▼

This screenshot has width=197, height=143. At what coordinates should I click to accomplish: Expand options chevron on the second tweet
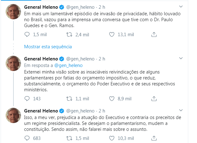point(180,58)
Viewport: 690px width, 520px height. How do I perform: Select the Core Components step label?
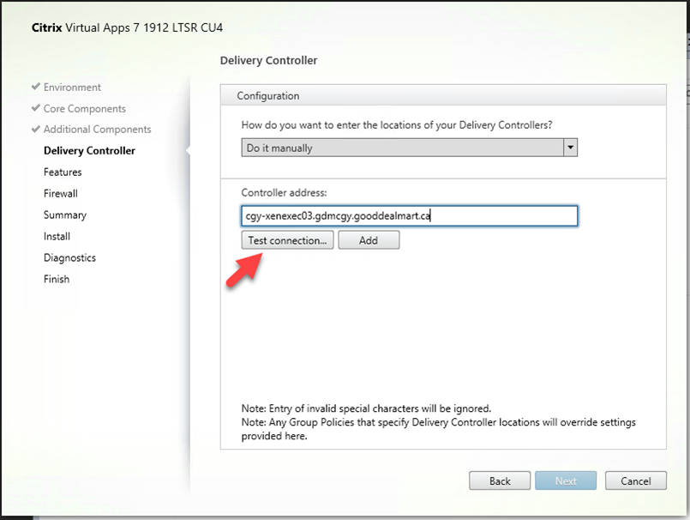84,109
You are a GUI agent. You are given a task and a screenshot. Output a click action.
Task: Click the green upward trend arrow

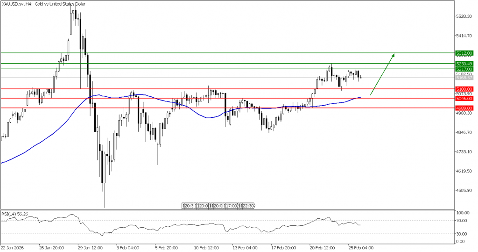(x=383, y=74)
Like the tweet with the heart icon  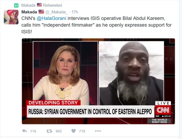pyautogui.click(x=73, y=131)
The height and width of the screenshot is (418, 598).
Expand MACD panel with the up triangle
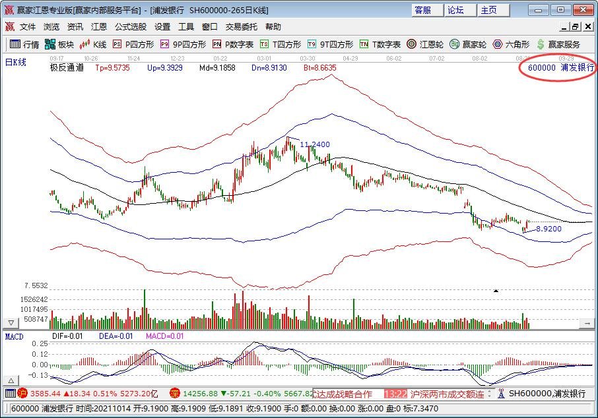click(11, 381)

▲

Description of the task:
Give back exactly the lines from the one that contains "The height and" to the final line of the data above, both included, with all pictures removed.

Problem solution:
The height and width of the screenshot is (418, 598).
Expand MACD panel with the up triangle
click(11, 381)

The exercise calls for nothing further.